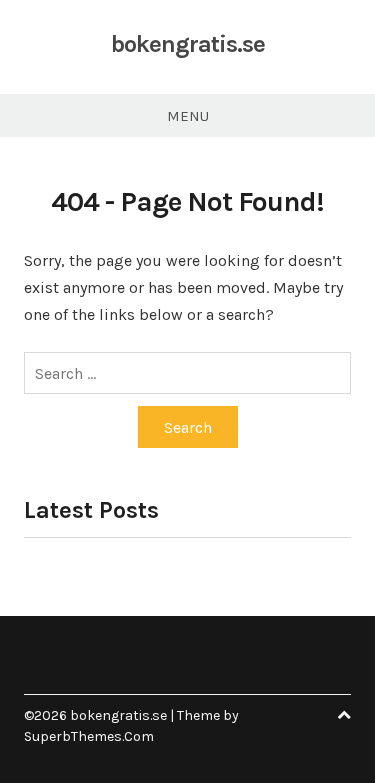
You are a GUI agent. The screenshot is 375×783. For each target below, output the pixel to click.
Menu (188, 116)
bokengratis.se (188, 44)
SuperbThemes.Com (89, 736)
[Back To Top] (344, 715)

================

◆ **WORK ORDER**
Retype the data above exactly, dropping every picture.

◆ **RESULT OF THIS TASK**
You are a GUI agent. The screenshot is 375×783. For each target below, output the pixel to click.
Menu (188, 116)
bokengratis.se (188, 44)
SuperbThemes.Com (89, 736)
[Back To Top] (344, 715)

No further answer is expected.